Ika mencoba membuka salah satu rumah, terkejutnya kami melihat meja makan masih terhidang lengkap dengan piring nasi mengering, seperti seisi rumah pergi terburu-buru. Rio menemukan buku harian kecil di meja, isinya catatan panik dari seseorang bernama Wati. Ia menulis tentang teror makhluk hitam besar yang muncul setiap malam, menculik satu per satu warga hingga desa ini perlahan kosong.
Hari kedua dan ketiga, kami mulai kehabisan bekal. Setiap malam suara dentuman dan teriakan sayup terdengar, membuat kami sulit tidur. Di hari keempat, Santi tiba-tiba menghilang saat tengah mengisi botol air di sumur. Kami panik, mencari ke semua sudut desa, tapi Santi benar-benar lenyap tanpa jejak.
Kehilangan Santi membuat kami semakin putus asa.
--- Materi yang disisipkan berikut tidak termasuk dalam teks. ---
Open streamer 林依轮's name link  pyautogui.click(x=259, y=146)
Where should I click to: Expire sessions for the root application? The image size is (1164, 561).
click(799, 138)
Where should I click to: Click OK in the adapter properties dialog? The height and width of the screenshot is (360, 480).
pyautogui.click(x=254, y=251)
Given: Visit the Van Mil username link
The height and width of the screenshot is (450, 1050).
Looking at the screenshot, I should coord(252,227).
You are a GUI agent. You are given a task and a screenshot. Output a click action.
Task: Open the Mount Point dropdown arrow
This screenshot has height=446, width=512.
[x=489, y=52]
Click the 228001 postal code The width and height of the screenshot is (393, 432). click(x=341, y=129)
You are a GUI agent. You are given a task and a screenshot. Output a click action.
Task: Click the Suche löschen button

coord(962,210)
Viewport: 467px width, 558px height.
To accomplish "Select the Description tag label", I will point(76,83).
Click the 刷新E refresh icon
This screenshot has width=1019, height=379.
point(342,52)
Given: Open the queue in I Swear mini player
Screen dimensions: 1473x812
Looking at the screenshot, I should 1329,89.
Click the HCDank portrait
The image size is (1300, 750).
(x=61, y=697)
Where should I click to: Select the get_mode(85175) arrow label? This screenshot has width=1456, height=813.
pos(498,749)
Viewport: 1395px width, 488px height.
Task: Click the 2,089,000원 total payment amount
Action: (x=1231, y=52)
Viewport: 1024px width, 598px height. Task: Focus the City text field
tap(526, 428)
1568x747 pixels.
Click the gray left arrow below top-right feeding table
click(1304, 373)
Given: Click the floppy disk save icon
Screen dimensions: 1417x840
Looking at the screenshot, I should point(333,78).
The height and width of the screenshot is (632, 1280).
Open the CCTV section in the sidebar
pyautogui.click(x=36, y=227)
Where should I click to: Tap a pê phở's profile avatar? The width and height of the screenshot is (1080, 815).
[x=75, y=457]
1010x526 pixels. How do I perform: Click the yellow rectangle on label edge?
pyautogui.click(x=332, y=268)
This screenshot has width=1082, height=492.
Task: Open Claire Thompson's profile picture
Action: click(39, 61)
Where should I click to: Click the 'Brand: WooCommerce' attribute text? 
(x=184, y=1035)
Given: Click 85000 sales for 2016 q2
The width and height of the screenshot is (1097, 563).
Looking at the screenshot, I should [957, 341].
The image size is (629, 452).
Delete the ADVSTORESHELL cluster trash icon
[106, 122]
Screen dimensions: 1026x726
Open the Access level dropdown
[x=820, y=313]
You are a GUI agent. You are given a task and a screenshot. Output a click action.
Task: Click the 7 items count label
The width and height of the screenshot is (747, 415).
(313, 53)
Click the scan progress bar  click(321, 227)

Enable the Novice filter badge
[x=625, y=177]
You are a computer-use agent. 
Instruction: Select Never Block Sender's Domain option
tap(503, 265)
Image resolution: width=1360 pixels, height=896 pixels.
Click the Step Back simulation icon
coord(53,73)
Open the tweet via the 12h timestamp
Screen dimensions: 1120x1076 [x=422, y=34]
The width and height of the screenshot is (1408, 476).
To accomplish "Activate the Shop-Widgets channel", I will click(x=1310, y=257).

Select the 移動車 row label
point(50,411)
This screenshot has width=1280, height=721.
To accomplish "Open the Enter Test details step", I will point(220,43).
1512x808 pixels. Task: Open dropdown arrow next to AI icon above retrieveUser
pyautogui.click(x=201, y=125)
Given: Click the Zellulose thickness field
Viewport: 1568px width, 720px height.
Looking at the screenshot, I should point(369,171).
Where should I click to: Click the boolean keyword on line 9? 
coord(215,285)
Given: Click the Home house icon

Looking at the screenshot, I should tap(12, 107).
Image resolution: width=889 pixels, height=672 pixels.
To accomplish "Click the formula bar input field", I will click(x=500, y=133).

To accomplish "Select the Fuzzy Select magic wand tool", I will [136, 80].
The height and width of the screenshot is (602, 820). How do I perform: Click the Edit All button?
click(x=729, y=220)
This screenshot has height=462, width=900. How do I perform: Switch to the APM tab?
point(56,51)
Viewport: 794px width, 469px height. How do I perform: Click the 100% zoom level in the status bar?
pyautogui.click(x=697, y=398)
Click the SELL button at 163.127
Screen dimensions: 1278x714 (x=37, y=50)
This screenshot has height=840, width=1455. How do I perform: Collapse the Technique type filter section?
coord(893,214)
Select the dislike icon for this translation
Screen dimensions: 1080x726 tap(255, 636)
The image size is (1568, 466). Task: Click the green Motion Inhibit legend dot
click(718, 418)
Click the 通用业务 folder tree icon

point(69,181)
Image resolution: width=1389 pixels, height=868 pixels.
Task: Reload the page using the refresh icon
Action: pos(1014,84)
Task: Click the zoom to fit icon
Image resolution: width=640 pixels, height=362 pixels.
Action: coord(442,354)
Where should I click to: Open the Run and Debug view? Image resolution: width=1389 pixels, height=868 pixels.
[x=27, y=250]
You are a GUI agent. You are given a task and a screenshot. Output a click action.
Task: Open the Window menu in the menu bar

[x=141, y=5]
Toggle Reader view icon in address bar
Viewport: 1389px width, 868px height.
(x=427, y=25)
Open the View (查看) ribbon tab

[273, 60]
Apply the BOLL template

Malam kelima, suara langkah itu semakin keras, diikuti bayangan hitam besar melayang di antara rumah-rumah. Aku, Rio, dan Ika bersembunyi gemetar, berharap malam segera berlalu. Tapi tiba-tiba, pintu warung terbuka sendiri, dan udara dingin merayap masuk, membuat bulu kudukku berdiri.
Rio memberanikan diri menyorot senter ke pintu, terlihat siluet Santi berdiri kaku, wajahnya pucat tanpa ekspresi dan matanya kosong. Ia bergumam dengan suara berat, “Pergi… sebelum kalian jadi seperti aku.” Kami lari sekencangnya, menembus gelap menuju arah hutan.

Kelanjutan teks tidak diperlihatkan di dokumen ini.